The credentials that exist in Cisco ISE that is deployed in the cloud are specific to each release and platform. For example:

TL;DR 📌

• A vulnerability in the web-based management interface of Cisco Identity Services Engine (ISE) could allow an authenticated, remote attacker to bypass the authorization mechanisms for specific administrative functions. This vulnerability is due to insufficient authorization enforcement mechanisms for users created by SAML SSO integration with an external identity provider. An attacker could exploit this vulnerability by submitting a series of…
• No fixed release listed yet; apply mitigations and monitor.
• Workarounds are documented in the advisory.
• CVEs: CVE-2025-20264.

What happened 🕵️‍♂️

A vulnerability in the web-based management interface of Cisco Identity Services Engine (ISE) could allow an authenticated, remote attacker to bypass the authorization mechanisms for specific administrative functions.

TL;DR 📌

• A vulnerability in the web-based management interface of Cisco Identity Services Engine (ISE) could allow an authenticated, remote attacker to conduct cross-site scripting (XSS) attacks against a user of the interface. This vulnerability is due to insufficient validation of user-supplied input by the web-based management interface of an affected system. An attacker could exploit this vulnerability by injecting malicious code…
• No fixed release listed yet; apply mitigations and monitor.
• Workarounds are documented in the advisory.
• CVEs: CVE-2025-20267.

What happened 🕵️‍♂️

A vulnerability in the web-based management interface of Cisco Identity Services Engine (ISE) could allow an authenticated, remote attacker to conduct cross-site scripting (XSS) attacks against a user of the interface.

TL;DR 📌

• Multiple vulnerabilities in Cisco Identity Services Engine (ISE) and Cisco ISE Passive Identity Connector (ISE-PIC) could allow an authenticated, remote attacker to issue commands on the underlying operating system as the root user and allow IP access filters to be bypassed.

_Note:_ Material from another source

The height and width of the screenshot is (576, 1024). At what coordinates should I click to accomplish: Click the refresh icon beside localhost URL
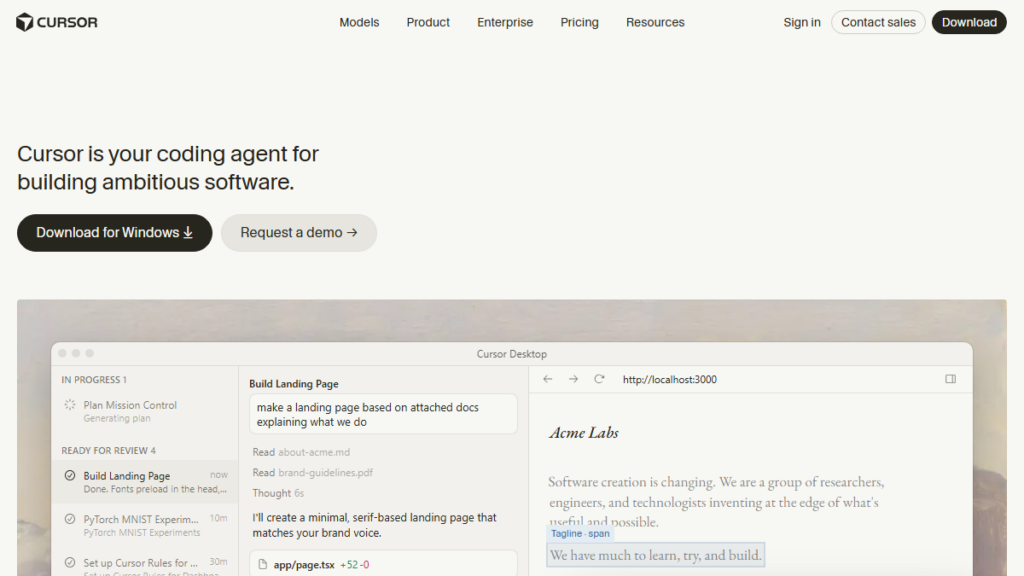pos(599,379)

Cisco has released software updates that address these vulnerabilities. There are no workarounds that address these vulnerabilities. For more…
• No fixed release listed yet; apply mitigations and monitor.
• Workarounds are documented in the advisory.
• CVEs: CVE-2025-20284, CVE-2025-20283, CVE-2025-20285.

What happened 🕵️‍♂️

The vulnerabilities are not dependent on one another. Exploitation of one of the vulnerabilities is not required to exploit another vulnerability. In addition, a software release that is affected by one of the vulnerabilities may not be affected by the other vulnerabilities.

TL;DR 📌

• Multiple vulnerabilities in Cisco Identity Services Engine (ISE) and Cisco ISE Passive Identity Connector (ISE-PIC) could allow an unauthenticated, remote attacker to issue commands on the underlying operating system as the root user. For more information about these vulnerabilities, see the Details ["#details"] section of this advisory. Cisco has released software updates that address these vulnerabilities. There are no workarounds…
• No fixed release listed yet; apply mitigations and monitor.
• Workarounds are documented in the advisory.
• CVEs: CVE-2025-20282, CVE-2025-20281, CVE-2025-20337.

What happened 🕵️‍♂️

The vulnerabilities are not dependent on one another. Exploitation of one of the vulnerabilities is not required to exploit another vulnerability. In addition, a software release that is affected by one of the vulnerabilities may not be affected by the other vulnerabilities.